Top of Exercise data
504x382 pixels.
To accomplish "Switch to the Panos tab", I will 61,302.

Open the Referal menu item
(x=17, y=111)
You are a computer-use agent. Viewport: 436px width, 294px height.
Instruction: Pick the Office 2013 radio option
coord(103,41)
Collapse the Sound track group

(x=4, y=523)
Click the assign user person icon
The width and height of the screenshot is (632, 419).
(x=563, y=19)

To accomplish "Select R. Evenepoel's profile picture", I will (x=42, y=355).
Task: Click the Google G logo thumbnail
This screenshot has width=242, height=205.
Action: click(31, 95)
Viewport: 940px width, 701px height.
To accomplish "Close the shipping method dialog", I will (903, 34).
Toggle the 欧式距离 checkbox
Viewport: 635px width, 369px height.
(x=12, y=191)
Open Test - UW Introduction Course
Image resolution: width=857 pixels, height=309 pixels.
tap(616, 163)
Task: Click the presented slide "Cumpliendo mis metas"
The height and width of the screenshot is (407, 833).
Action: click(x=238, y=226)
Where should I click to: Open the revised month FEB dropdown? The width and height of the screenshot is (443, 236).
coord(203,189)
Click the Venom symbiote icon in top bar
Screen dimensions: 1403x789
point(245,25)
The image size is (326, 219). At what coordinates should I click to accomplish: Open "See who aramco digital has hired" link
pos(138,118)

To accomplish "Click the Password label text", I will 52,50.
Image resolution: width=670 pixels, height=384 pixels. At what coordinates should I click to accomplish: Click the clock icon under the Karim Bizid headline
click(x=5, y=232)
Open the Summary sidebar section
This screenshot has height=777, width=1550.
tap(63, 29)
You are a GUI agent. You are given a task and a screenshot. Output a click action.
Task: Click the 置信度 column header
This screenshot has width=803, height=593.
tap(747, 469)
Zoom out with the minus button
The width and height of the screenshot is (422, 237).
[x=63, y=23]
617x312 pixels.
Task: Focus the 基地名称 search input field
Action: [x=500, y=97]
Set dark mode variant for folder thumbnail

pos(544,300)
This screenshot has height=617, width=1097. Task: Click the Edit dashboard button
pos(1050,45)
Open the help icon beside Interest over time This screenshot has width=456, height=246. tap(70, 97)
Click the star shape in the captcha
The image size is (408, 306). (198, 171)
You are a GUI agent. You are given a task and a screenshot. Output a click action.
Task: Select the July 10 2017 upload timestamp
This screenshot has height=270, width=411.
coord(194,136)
Bottom of Exercise data
Work to be completed:
Please reproduce the listing exactly, keeping every line as it is.

Result of this exercise:
504x382 pixels.
To accomplish "Switch to the Panos tab", I will 61,302.

Open the Referal menu item
(x=17, y=111)
You are a computer-use agent. Viewport: 436px width, 294px height.
Instruction: Pick the Office 2013 radio option
coord(103,41)
Collapse the Sound track group

(x=4, y=523)
Click the assign user person icon
The width and height of the screenshot is (632, 419).
(x=563, y=19)

To accomplish "Select R. Evenepoel's profile picture", I will (x=42, y=355).
Task: Click the Google G logo thumbnail
This screenshot has width=242, height=205.
Action: click(31, 95)
Viewport: 940px width, 701px height.
To accomplish "Close the shipping method dialog", I will (903, 34).
Toggle the 欧式距离 checkbox
Viewport: 635px width, 369px height.
(x=12, y=191)
Open Test - UW Introduction Course
Image resolution: width=857 pixels, height=309 pixels.
tap(616, 163)
Task: Click the presented slide "Cumpliendo mis metas"
The height and width of the screenshot is (407, 833).
Action: click(x=238, y=226)
Where should I click to: Open the revised month FEB dropdown? The width and height of the screenshot is (443, 236).
coord(203,189)
Click the Venom symbiote icon in top bar
Screen dimensions: 1403x789
point(245,25)
The image size is (326, 219). At what coordinates should I click to accomplish: Open "See who aramco digital has hired" link
pos(138,118)

To accomplish "Click the Password label text", I will 52,50.
Image resolution: width=670 pixels, height=384 pixels. At what coordinates should I click to accomplish: Click the clock icon under the Karim Bizid headline
click(x=5, y=232)
Open the Summary sidebar section
This screenshot has height=777, width=1550.
tap(63, 29)
You are a GUI agent. You are given a task and a screenshot. Output a click action.
Task: Click the 置信度 column header
This screenshot has width=803, height=593.
tap(747, 469)
Zoom out with the minus button
The width and height of the screenshot is (422, 237).
[x=63, y=23]
617x312 pixels.
Task: Focus the 基地名称 search input field
Action: [x=500, y=97]
Set dark mode variant for folder thumbnail

pos(544,300)
This screenshot has height=617, width=1097. Task: Click the Edit dashboard button
pos(1050,45)
Open the help icon beside Interest over time This screenshot has width=456, height=246. tap(70, 97)
Click the star shape in the captcha
The image size is (408, 306). (198, 171)
You are a GUI agent. You are given a task and a screenshot. Output a click action.
Task: Select the July 10 2017 upload timestamp
This screenshot has height=270, width=411.
coord(194,136)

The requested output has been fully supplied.